The Graduate Management Admission Test (GMAT) is created by the Graduate Management Admissions Council (GMAC) and is designed to measure your ability to handle graduate-level study in business. Rather than testing on business knowledge, the test is designed to assess the student's ability to perform academically in areas like problem solving, analytical writing, and reasoning.

GMAT Basics

The GMAT is offered on a rolling basis throughout the year. The exam is offered in various locations around the world based on availability and is usually administered by computer.

The GMAT test is 3 hours and 30 minutes long.

Registration for the GMAT costs $250. Low-income students can request a fee waiver.

The GMAT is offered at testing centers around the world.

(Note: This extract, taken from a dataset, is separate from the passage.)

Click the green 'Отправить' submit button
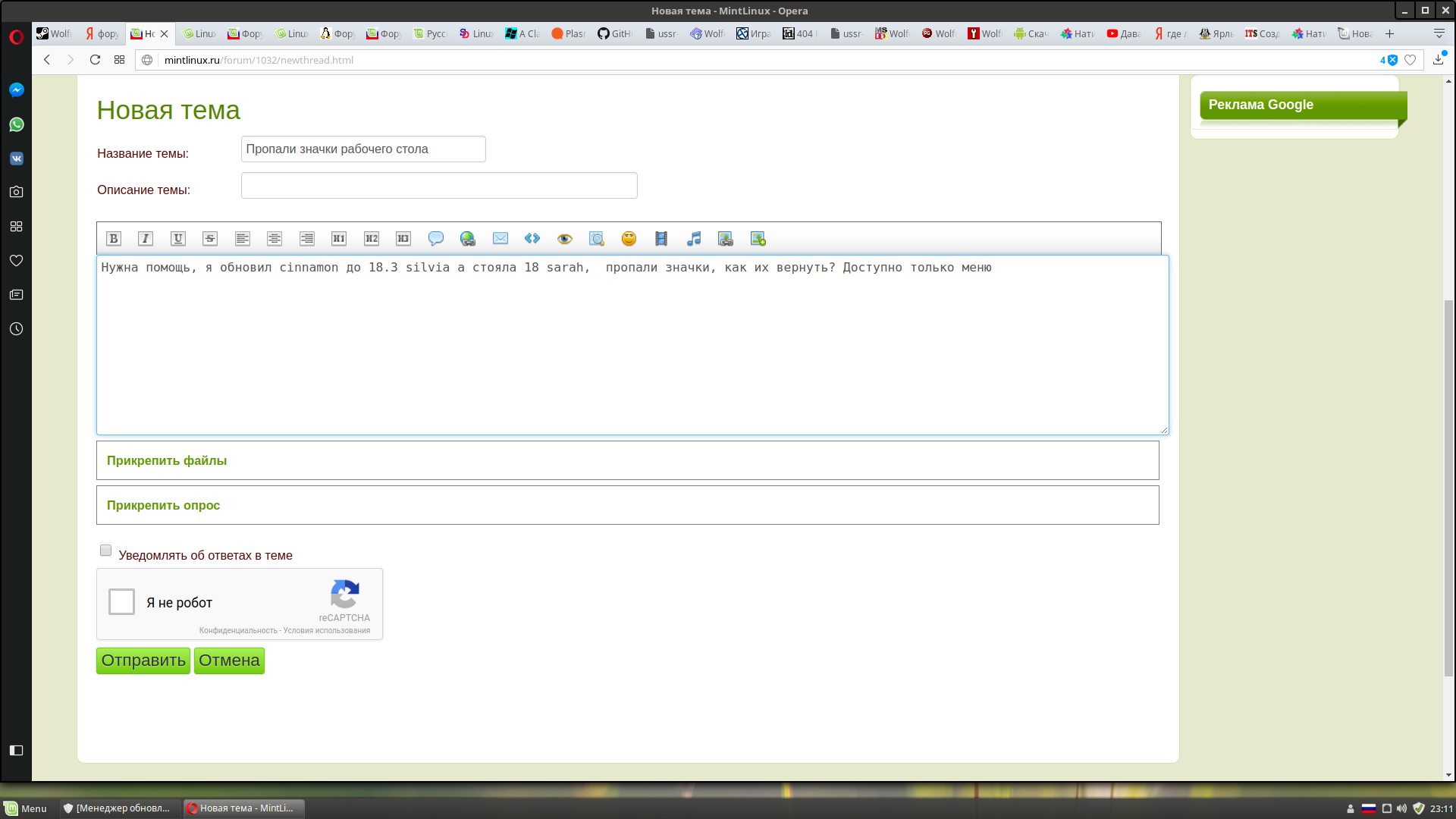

To register for a GMAT you will need a GMAC Account. Students can register for a GRE General Test either online or by mail.

What Is On the GMAT

The GMAT measures skills in four categories, including Verbal, Quantitative, Integrated Reasoning and Analytical Writing. For the Analytical Writing and Integrated Reasoning sections, you'll have 30 minutes each. For the Quantitative and Verbal sections, you'll have 75 minutes each.

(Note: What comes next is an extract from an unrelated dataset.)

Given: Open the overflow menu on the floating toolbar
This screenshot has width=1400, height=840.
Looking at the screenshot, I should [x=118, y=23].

In Analytical Writing, you'll be assigned a single topic in which to showcase your skills in Analysis of Argument. Integrated Reasoning consists of 12 questions that will have you performing such tasks as interpreting tables and graphs. There are 37 questions required in the Quantitative section that focus on problem solving and data sufficiency. Lastly, the Verbal section offers 41 questions that measure reading comprehension, reasoning and sentence structure.

How The GMAT Is Scored

Surprisingly, on the GMAT you're scored only on the Quantitative and Verbal sections of the test. The GMAT is scored on a 200-800 point scale and most participants score between 400 and 600.

Leaving questions unanswered will hurt you when taking the GMAT, so it's in your best interest to work as quickly as possible to finish each section and to make sure to answer all questions. There are no additional penalties for guessing. Unofficial scores are available immediately after taking the test for every area except the Writing Analysis essay which has to be examined independently. This section of the test doesn't count toward your total score, however, so you should have a good idea of how well you did immediately upon completion.

Retaking the GMAT

If you're unhappy with your score the first time around, you have the option of retaking the GMAT once every 16 calendar days but you cannot take the GMAT more than five times in a year. You should consider, however, that the admissions office of the school to which you're applying will be able to see how many times you tried and your score each time.